Good Stories Assure the Architecture

Chris Oldwood from The OldWood Thing

One of the problems a team can run into when they adopt a more agile way of working is they struggle to frame their backlog in the terms of user focused stories. This is a problem I’ve written about before in “Turning Technical Tasks Into User Stories” which looked at the problem for smaller units of work. Even if the team can buy into that premise for the more run-of-the-mill features it can still be a struggle to see how that works for the big ticket items like the system’s architecture.

The Awkward Silence

What I’ve experienced is that the team can start to regress when faced with discussions around what kind of architecture to aim for. With a backlog chock full of customer pleasing functionality the architectural conversations might begin to take a bit of a back seat as the focus is on fleshing out the walking skeleton with features. Naturally the nervousness starts to set in as the engineers begin to wonder when the architecture is going to get the attention it rightly deserves. It’s all very well supporting a handful of “friendly” users but what about when you have real customers who’ve entrusted you with their data and they want to make use of it without a moments notice at any hour of the day?

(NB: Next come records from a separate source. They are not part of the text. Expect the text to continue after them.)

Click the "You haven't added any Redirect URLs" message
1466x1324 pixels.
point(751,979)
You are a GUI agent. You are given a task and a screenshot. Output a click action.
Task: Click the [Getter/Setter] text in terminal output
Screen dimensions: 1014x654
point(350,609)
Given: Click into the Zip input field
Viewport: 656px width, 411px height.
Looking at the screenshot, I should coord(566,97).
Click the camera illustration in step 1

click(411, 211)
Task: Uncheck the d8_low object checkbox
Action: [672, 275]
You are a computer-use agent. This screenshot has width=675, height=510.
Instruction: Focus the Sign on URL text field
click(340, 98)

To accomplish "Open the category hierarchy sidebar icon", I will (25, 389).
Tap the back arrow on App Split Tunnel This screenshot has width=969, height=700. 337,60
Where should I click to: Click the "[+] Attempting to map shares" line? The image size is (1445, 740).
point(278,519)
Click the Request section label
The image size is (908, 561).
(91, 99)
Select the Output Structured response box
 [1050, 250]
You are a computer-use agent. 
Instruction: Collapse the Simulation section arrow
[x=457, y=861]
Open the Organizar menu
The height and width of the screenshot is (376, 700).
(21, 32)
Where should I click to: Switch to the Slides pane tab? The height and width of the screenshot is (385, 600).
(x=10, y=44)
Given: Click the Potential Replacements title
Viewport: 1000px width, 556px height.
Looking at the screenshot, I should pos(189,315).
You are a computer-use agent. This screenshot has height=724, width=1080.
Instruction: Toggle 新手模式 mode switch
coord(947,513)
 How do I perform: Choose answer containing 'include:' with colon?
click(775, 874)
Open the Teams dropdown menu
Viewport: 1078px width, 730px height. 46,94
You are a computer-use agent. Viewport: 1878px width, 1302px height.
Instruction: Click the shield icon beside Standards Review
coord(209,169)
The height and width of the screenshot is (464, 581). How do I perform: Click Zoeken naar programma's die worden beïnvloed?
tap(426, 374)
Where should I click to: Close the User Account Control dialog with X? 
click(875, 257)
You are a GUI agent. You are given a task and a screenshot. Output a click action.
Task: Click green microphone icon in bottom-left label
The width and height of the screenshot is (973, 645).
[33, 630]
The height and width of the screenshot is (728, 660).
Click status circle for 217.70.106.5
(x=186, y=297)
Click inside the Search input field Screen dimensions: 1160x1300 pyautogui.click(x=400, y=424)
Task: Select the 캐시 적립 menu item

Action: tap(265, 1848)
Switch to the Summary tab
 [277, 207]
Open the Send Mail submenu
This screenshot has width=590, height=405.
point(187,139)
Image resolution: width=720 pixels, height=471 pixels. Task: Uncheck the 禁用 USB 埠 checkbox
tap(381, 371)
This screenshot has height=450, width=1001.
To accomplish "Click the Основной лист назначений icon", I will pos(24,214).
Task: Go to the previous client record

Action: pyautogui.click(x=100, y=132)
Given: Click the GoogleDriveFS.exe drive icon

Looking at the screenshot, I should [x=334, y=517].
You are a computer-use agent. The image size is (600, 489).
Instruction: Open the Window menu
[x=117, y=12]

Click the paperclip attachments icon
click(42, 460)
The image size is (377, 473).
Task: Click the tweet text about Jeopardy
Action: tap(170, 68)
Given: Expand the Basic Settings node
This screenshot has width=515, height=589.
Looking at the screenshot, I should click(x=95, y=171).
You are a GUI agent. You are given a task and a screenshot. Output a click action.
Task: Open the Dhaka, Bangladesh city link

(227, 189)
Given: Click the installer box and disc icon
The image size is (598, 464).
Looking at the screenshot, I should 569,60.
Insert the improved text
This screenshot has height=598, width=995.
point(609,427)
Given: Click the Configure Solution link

The temptation, which should be resisted, can be to see architectural work as outside the scope of the core backlog – creating a separate backlog for stuff “the business does not understand”. This way can lead to a split in the backlog, and potentially even two separate backlogs – a functional and a non-functional one. This just makes prioritisation impossible. Also burying the work kills transparency, eventually erodes trust, and still doesn’t get you the answers you really need.

Instead, the urge should be to frame the architectural concerns in terms the stakeholder does understand, so that the business can be more informed about their actual benefits. In addition, when “The Architecture” is a journey and not a single destination there is no longer one set of benefits to aim for there are multiple trade-offs as the architecture evolves over time, changing at each step to satisfy the ongoing needs of the customer(s) along the way. There is in essence no “final solution” there is only “what we need for the foreseeable future”.

Tell Me a Story

So, what do I mean by “good stories”? Well, the traditional way this goes is for an analyst to solicit some non-functional requirements for some speculative eventual system behaviour. If we’re really lucky it might end up in the right ballpark at one particular point in the future. What’s missing from this scene is a proper conversation, a proper story – one with a beginning, a middle, and an end – where we are today, the short term and the longer term vision.

But not only do we need to get a feel for their aspirations we also need quantifiable metrics about how the system needs to perform. Vague statements like “fast enough” are just not helpful. A globally accessible system with an anticipated latency in the tens of milliseconds will need to break the law of physics unless we trade-off something else. We also need to know how those exceptional events like Cyber Monday are to be factored into the operation side.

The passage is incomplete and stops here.